Allow getting more user data through the API

frikandel · September 4, 2023, 3:35pm

Hey, I’m the developer of .fmbot (A Last.fm Discord bot with ~650k users and ~300k servers). I’ve been looking into adding Listenbrainz support as an alternative for Last.fm, but am running into some limitations on the API that make it very difficult for me to support Listenbrainz as a proper alternative. I talked about this before on IRC some time ago, but figured it might be better to put it all in writing. Additionally I think that other developers who have created tools for Listenbrainz might be running into the same limitations.

Most tools created for Last.fm fetch quite a bit of user data. For my app this is no different. From Last.fm I get this data for each user on signup:

Listens/scrobbles for the last few months, up to 25k
Alltime top 4000 artists
Alltime top 5000 albums (releases)
Alltime top 6000 tracks (recordings)

We update top lists with recent listens/scrobbles whenever someone uses the app or once every ~2 days.

I need this data stored locally for various reasons, for example from comparing friends to each other in leaderboards to showing music trends in large communities.

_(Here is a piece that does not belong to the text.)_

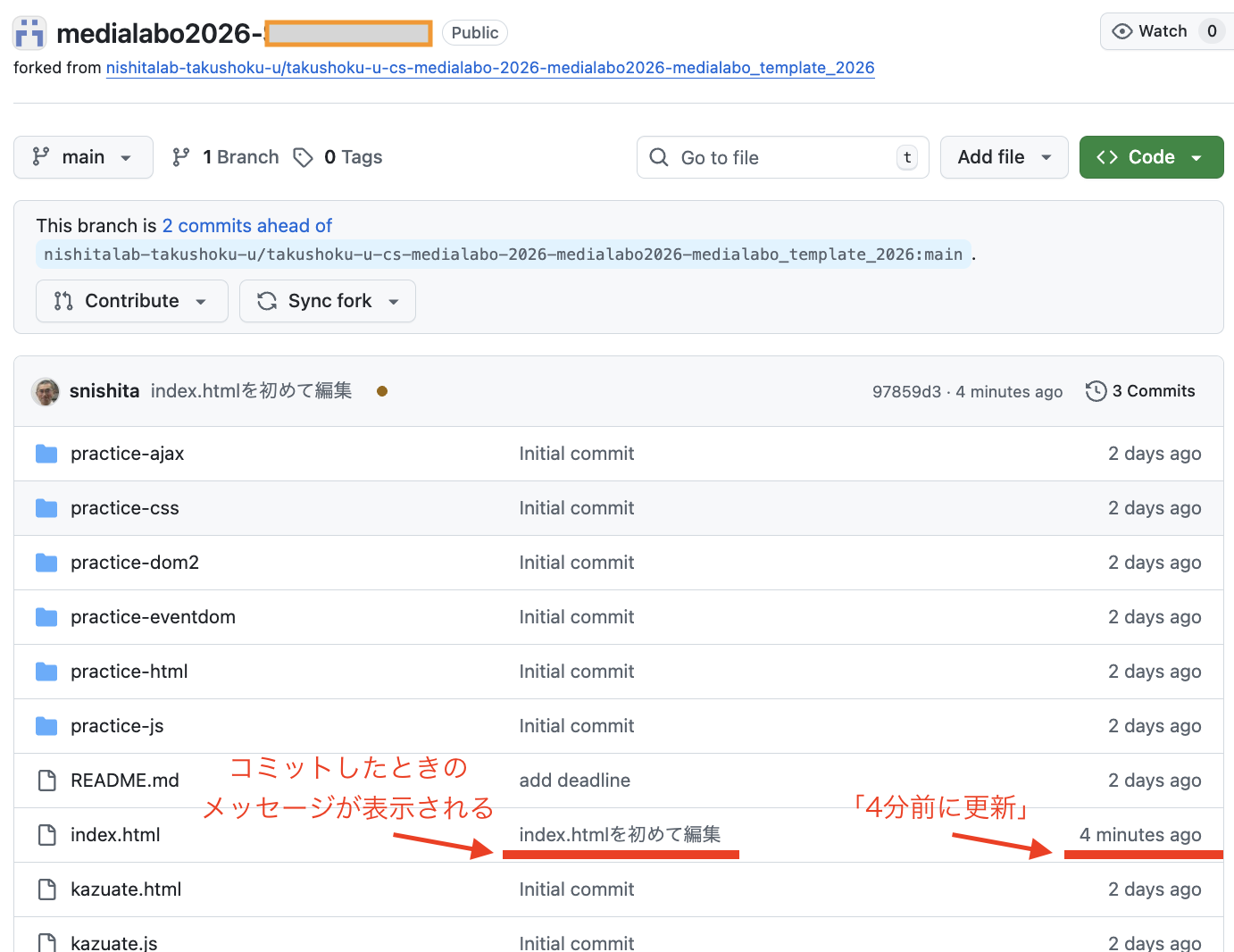Image resolution: width=1234 pixels, height=952 pixels.
Task: Click the practice-ajax folder icon
Action: pos(46,453)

Other music statistic bots that work with Discord work in a similar way.

However, with the Listenbrainz API it is not really possible for a few reasons:

The MAX_ITEMS_PER_GET is set to 100, which makes getting enough data really expensive with a lot of requests. For Last.fm this is set to a 1000 per request
~~The user /listens endpoints supports no pagination/offset~~
There is no way to get a users playcount for a specific artist/album/track (aka artist/release/recording)
User top recordings endpoint does not go past top 1000

You might think, why not use the data dumps if you need this much data? I have done a small write up on that before here. It comes down to that that would be a very complicated process that would always be a bit out of date anyway. It would be much better to be able to programmatically get data for users through the API. Since we get about 1000 new users every day the signup process needs to be as flawless and automated as possible.

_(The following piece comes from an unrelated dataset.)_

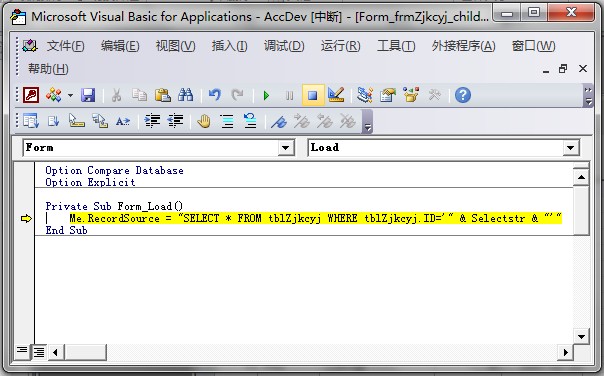Stop execution with Reset square icon
604x376 pixels.
313,95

I hope this doesn’t come off as needy, I just figured that it might be interesting to hear feedback from a developer wanting to integrate the website. The site already works great from a user perspective imo, just the third party developer system that could be improved a bit

outsidecontext · September 4, 2023, 4:40pm

You can paginate through all the listens with the max_ts timestamp parameter. For your next request use the oldest listen’s listened_at timestamp for max_ts. That’s how pagination is also done on the LB listens page.

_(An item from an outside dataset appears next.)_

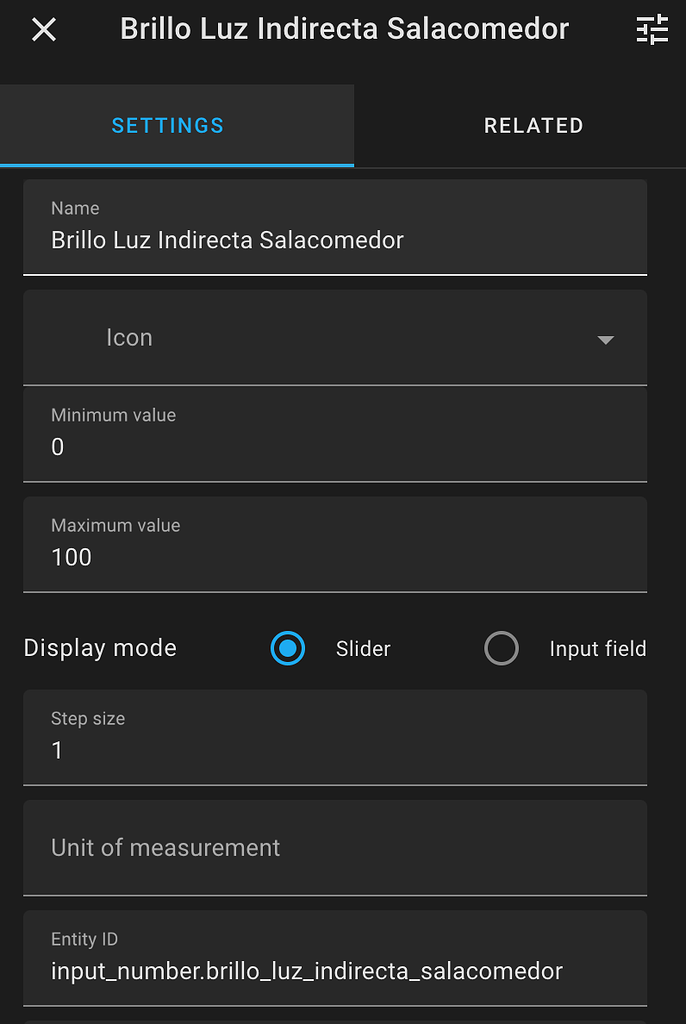Select the Input field display mode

See also Core — ListenBrainz 0.1.0 documentation

rob · September 8, 2023, 1:25pm

Hello and thanks for your interest in supporting the LB functionality! Sorry for the delay in getting back to you – loads on this week!

We agree with #1 – I’ve hit this issue myself, so I’ve opened this PR:

Increase MAX_ITEMS_PER_GET to 1000 by mayhem · Pull Request #2572 · metabrainz/listenbrainz-server · GitHub

As for 3, we would like to have this data eventually, but it is a massive body of data for which we currently don’t have the right infrastructure. We’re hoping to improve this and make this data available in the future, but right now I cannot provide a timeline for this.

For 4, what do you do with 6000 tracks? Effectively, the answer for 4 is the same as for 3 – this is a huge amount of data that must be calculated daily, but 99.999% of this data will never be used before it gets refreshed. We would need to make infrastructure investments to make this quantity of stats available for everyone. Very tricky.